* [Stated exercise A]: Reproduce word for word the part of the pulse-telemetry passage below, from "A valve for" to "in FIG. 12.".
* [Stated exercise B]:
Answer these from the pulse-telemetry passage below:
(i) What duration do the pulses produced by the trigger have?
(ii) How often do the oscillator 60 and pulse generator 62 produce a pulse?
(iii) Which microprocessor is named as an example?
* [Stated exercise C]: List every patent application serial number cited in the pulse-telemetry passage below.

* [Passage provided]:
::::::::

The voltages so produced are scanned by a stepping switch 34 which is actuated by a coil 36. A terminal 38 of the switch is grounded and it represents time zero in each sub-frame. A terminal 40 of the switch is connected to a battery 42 which provides the synchronizing pulses.
The rotor of the stepping switch 34 is connected to a resistor- condenser network 44, 46 which is connected to a trigger circuit 48. The time constant of the resistor- condenser network 44, 46 causes the trigger to produce pulses of 0.5 second duration at times that are representative of the voltages produced by the respective sensors. Thus, the time spacing between the data pulses that are produced at the output of the trigger 48 is an analog representation of the magnitude of the data as measured by the sensors 20, 22 and 24.
If the redundant pulses R1 and R2 are to be equally spaced in time between the adjacent data pulses, the dividers 26, 28, 30 and 32 divide the voltages that are produced by the sensors 22 and 24 by two.
The rotor of the stepping switch 34 is on terminal 38 at time zero. Upon actuation, the rotor moves to terminal 40 which carries a voltage which immediately actuates the trigger 48 to produce a sync pulse. Upon further actuation, the rotor scans terminal 50 and the trigger 48 produces data pulse D1. Thereafter it engages terminal 52 and the trigger 48 produces redundant pulse R1. Next it engages terminal 54 to produce data pulse D2. Redundant pulse R2 and data pulse D2 are produced when the rotor scans terminals 56 and 58.
The coil 36 of the stepping switch is first energized by a pulse produced by the oscillator 60 and pulse generator 62 which produce one pulse each sixty seconds which are applied through an amplifier 64 to the coil 36. Thereafter during one sync interval the coil 36 is energized in steps by the pulses that are produced by the trigger 48.
A counter 66 is connected to the oscillator 60 and the pulse generator 62. It serves to activate data frame identification pattern generator 68, directional frame identification pattern generator 70, and test frame identification pattern generator 72 at the times that those frames are to be inserted into the pulse scheme of Table 2.
The data pulses and redundant pulses and the frame identification patterns are applied through an amplifier 73 to a valve 74 to cause it to open and produce negative pressure pulses in the drilling fluid in response to each of the pulses.
Various types of valves 74 may be employed. A suitable valve 74 is disclosed in application Ser. No. 190,636 which was filed on Sept. 25, 1980 by Mumby, et al. A suitable control circuit for actuating such a valve is disclosed in application Ser. No. 169,763 filed on Dec. 7, 1981 by Wisniewski, et al.
A valve for producing positive pulses is disclosed by application Ser. No. 355,921 filed on Mar. 8, 1982 by Mumby. FIGS. 7 and 8 show how the analog pulses may be produced under the control of a microprocessor, such as the RCA 1802.
The order of transmission of the different frame types is variable and is set up within the microprocessor which operates the downhole Tool. The sequence is best shown by a flow diagram, as illustrated in FIG. 12.

::::::::

* [Recorded data]:
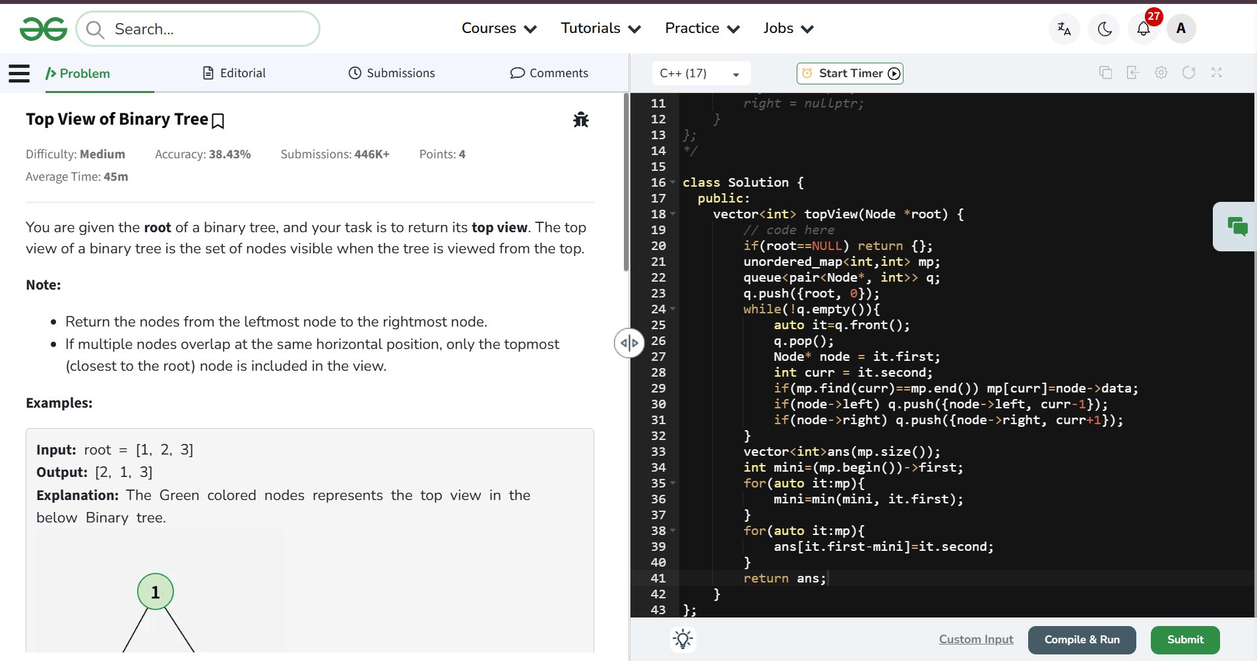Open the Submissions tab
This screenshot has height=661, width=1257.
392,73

::::::::

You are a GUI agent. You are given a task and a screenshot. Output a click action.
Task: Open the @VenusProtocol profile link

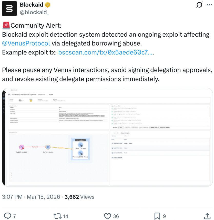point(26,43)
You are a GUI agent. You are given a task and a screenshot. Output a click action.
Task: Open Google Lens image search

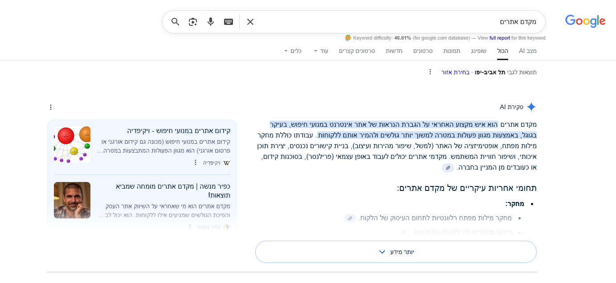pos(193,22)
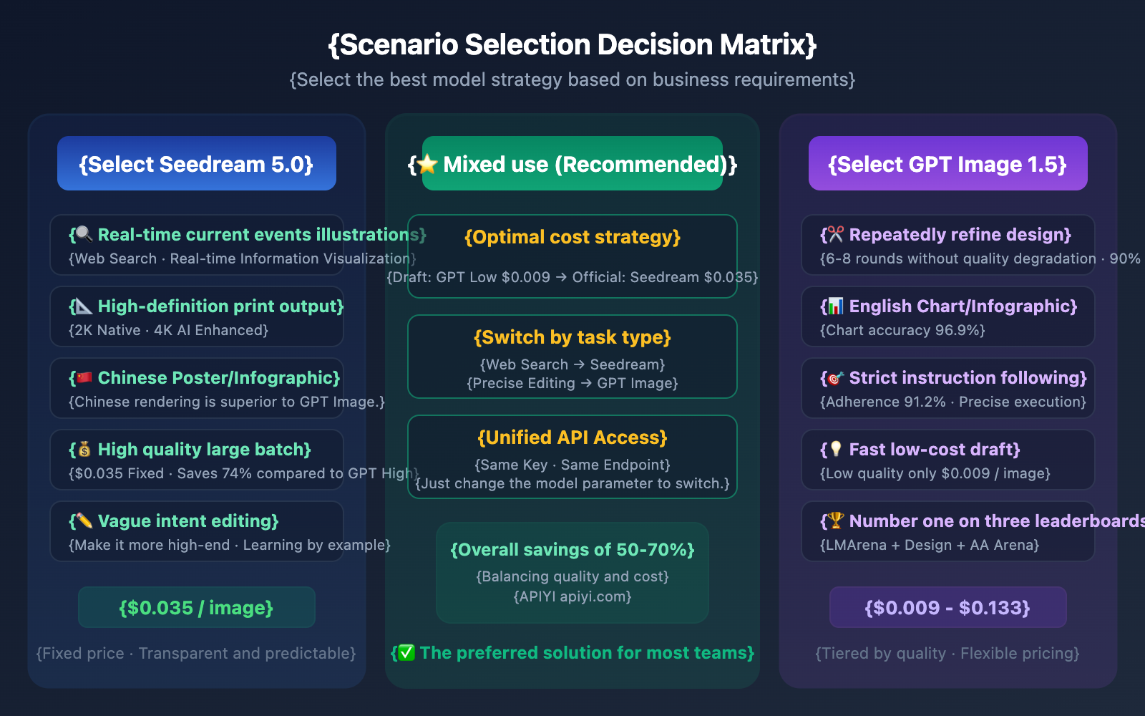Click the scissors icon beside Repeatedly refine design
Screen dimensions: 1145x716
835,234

::::::::

* [Correct output A]:
A valve for producing positive pulses is disclosed by application Ser. No. 355,921 filed on Mar. 8, 1982 by Mumby. FIGS. 7 and 8 show how the analog pulses may be produced under the control of a microprocessor, such as the RCA 1802.
The order of transmission of the different frame types is variable and is set up within the microprocessor which operates the downhole Tool. The sequence is best shown by a flow diagram, as illustrated in FIG. 12.

* [Correct output B]:
(i) 0.5 second
(ii) One pulse each sixty seconds
(iii) The RCA 1802

* [Correct output C]:
190,636
169,763
355,921